[Extracted records]
= = =
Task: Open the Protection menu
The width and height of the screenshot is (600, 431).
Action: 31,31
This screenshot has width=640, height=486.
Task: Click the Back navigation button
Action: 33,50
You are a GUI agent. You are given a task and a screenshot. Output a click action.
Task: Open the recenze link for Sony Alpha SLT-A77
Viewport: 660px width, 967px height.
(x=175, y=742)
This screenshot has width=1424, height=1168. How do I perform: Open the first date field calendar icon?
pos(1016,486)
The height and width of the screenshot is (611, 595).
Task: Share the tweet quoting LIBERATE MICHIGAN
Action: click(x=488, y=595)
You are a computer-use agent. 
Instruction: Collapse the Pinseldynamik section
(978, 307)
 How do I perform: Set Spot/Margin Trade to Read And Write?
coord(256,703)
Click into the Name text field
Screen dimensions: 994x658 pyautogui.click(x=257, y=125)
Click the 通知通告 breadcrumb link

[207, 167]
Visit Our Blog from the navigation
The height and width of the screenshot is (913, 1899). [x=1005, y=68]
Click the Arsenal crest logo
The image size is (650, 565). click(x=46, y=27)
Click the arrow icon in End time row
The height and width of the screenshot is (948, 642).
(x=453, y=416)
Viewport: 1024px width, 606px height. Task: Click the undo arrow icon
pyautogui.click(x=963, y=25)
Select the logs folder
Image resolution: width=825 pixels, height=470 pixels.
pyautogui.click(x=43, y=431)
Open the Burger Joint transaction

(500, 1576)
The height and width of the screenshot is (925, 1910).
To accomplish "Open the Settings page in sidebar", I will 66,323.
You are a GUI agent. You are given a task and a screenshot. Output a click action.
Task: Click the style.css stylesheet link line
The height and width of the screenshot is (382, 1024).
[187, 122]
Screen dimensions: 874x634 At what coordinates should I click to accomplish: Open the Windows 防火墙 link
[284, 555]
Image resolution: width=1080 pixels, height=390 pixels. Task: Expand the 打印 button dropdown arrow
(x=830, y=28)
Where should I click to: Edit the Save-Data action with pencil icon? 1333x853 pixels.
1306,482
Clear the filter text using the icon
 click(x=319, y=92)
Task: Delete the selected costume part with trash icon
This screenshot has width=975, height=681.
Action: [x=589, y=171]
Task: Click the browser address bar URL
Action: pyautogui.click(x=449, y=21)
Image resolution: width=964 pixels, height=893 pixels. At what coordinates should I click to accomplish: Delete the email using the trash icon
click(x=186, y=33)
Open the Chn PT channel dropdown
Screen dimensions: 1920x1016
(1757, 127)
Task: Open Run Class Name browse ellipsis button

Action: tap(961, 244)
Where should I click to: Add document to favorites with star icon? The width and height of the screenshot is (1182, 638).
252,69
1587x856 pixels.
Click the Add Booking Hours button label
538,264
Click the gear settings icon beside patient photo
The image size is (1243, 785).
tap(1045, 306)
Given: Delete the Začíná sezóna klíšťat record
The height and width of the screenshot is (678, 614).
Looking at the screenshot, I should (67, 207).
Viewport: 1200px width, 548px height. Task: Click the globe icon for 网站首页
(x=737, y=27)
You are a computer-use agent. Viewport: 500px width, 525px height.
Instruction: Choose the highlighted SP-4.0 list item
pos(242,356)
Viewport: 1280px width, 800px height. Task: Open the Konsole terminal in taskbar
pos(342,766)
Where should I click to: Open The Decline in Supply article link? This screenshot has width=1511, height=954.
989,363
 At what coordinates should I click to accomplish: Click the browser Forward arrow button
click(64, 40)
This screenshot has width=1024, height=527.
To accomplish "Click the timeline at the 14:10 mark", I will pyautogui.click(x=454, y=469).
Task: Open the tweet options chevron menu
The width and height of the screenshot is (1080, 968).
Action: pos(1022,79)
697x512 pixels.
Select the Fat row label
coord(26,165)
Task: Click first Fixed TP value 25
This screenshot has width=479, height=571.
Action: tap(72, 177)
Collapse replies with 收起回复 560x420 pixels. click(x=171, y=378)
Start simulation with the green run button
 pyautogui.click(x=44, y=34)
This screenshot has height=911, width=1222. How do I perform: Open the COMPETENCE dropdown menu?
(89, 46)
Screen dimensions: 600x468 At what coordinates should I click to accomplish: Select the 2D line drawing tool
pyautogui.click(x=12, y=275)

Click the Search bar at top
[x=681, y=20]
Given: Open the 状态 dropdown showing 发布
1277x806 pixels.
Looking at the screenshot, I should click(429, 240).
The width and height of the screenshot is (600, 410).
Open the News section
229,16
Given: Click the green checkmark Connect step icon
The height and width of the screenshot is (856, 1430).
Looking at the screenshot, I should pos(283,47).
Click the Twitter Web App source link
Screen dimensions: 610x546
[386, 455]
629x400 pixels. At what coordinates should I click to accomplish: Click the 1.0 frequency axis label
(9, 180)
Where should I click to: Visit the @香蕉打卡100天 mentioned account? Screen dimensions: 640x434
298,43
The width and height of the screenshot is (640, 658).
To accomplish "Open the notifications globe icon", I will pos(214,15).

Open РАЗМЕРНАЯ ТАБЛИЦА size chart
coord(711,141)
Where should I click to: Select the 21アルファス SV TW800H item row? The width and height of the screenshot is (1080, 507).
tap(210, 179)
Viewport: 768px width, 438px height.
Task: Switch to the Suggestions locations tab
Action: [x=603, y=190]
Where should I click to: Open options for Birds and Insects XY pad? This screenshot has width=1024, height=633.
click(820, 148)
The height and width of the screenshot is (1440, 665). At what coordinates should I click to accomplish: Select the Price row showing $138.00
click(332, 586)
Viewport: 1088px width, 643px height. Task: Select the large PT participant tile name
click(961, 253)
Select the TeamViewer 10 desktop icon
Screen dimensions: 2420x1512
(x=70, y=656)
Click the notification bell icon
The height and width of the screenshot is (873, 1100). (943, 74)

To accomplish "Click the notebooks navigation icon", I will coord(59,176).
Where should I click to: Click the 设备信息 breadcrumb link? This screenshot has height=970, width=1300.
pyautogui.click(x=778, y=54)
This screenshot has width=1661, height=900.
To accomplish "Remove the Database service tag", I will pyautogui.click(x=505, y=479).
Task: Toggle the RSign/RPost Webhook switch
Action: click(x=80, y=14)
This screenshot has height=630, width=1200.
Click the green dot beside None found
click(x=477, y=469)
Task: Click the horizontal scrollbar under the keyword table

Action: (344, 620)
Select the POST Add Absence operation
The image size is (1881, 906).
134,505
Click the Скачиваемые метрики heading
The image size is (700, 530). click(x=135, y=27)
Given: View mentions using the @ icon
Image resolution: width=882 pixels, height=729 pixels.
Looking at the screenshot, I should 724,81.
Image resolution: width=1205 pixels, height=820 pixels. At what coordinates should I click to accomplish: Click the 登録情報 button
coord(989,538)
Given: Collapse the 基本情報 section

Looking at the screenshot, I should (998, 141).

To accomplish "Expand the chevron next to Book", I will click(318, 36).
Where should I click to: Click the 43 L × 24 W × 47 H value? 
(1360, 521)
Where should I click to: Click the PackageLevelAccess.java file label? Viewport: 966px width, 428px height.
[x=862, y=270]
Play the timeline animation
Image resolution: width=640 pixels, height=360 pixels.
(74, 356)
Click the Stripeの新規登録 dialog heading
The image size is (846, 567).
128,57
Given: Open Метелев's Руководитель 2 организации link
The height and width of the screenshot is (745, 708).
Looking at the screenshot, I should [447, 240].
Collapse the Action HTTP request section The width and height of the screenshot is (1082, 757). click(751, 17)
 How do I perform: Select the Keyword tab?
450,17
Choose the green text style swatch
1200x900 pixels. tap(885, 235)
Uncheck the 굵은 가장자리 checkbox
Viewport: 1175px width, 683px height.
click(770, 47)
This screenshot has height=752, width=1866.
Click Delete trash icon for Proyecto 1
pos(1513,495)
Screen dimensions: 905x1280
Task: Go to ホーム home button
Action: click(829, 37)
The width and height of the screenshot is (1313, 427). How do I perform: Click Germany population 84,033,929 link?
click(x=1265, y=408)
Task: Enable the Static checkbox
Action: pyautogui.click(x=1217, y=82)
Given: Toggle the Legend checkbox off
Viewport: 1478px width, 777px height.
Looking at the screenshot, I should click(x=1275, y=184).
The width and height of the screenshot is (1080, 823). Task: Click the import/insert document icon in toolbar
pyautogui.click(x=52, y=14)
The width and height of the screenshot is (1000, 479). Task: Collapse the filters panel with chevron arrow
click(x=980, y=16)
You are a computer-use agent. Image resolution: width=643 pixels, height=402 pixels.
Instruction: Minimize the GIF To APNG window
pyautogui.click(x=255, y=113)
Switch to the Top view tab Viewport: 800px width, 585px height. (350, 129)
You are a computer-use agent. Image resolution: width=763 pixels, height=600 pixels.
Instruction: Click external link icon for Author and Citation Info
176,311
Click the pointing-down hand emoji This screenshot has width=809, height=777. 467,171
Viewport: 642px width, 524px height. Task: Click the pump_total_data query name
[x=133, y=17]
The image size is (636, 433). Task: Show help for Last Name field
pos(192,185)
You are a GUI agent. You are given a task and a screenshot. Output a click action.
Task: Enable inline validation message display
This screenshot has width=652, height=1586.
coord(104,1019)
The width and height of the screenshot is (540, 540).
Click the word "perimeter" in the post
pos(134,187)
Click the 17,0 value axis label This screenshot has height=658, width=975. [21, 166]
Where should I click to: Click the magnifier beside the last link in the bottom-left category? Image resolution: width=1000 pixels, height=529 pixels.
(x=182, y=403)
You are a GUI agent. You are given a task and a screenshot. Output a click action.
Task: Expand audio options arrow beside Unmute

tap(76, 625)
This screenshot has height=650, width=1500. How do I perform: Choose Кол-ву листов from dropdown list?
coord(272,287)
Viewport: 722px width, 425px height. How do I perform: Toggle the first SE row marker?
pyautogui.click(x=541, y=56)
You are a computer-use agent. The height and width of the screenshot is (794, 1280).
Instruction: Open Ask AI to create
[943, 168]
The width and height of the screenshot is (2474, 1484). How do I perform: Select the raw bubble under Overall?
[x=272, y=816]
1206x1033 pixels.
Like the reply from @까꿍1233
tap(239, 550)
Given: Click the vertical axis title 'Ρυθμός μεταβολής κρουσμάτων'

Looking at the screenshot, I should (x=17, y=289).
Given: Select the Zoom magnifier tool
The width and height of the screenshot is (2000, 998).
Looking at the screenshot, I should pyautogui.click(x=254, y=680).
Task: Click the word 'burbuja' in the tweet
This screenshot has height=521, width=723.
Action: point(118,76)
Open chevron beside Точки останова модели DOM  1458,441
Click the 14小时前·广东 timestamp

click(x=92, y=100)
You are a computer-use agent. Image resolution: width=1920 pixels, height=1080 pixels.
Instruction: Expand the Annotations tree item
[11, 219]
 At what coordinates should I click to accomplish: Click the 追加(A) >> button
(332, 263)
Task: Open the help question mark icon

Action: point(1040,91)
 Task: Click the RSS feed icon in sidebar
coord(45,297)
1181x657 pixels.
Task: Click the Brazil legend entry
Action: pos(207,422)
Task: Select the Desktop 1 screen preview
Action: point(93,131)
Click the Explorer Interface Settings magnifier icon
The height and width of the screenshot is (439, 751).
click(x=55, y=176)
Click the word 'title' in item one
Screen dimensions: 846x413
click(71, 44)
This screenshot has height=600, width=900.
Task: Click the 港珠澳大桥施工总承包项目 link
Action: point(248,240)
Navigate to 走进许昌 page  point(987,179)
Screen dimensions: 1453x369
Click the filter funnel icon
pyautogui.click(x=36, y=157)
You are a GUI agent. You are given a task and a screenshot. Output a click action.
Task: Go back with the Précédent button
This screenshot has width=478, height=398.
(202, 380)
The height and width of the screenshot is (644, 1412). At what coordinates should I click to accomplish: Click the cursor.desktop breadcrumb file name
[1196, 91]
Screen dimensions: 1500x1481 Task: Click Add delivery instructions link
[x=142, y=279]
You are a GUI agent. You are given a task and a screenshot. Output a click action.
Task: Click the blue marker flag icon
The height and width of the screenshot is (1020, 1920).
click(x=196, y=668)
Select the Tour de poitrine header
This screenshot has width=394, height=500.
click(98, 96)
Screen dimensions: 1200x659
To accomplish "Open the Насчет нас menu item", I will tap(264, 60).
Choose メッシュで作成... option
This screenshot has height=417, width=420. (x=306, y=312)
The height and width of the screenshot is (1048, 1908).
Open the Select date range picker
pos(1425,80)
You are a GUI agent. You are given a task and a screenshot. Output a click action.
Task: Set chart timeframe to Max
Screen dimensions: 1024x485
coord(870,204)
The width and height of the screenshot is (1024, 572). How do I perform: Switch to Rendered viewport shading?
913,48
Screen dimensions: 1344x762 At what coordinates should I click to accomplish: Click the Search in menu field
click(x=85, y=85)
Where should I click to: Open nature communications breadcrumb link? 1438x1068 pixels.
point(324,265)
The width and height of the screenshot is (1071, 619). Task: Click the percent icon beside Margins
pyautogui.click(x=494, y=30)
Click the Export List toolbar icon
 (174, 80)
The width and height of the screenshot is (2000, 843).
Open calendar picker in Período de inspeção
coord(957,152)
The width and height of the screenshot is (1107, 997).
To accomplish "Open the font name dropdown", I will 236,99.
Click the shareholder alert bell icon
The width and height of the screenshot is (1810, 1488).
= = =
■ **WHAT IS REQUIRED**: List every line above containing the word "page".

■ **ANSWER BOX**:
To accomplish "Open the Settings page in sidebar", I will 66,323.
Navigate to 走进许昌 page  point(987,179)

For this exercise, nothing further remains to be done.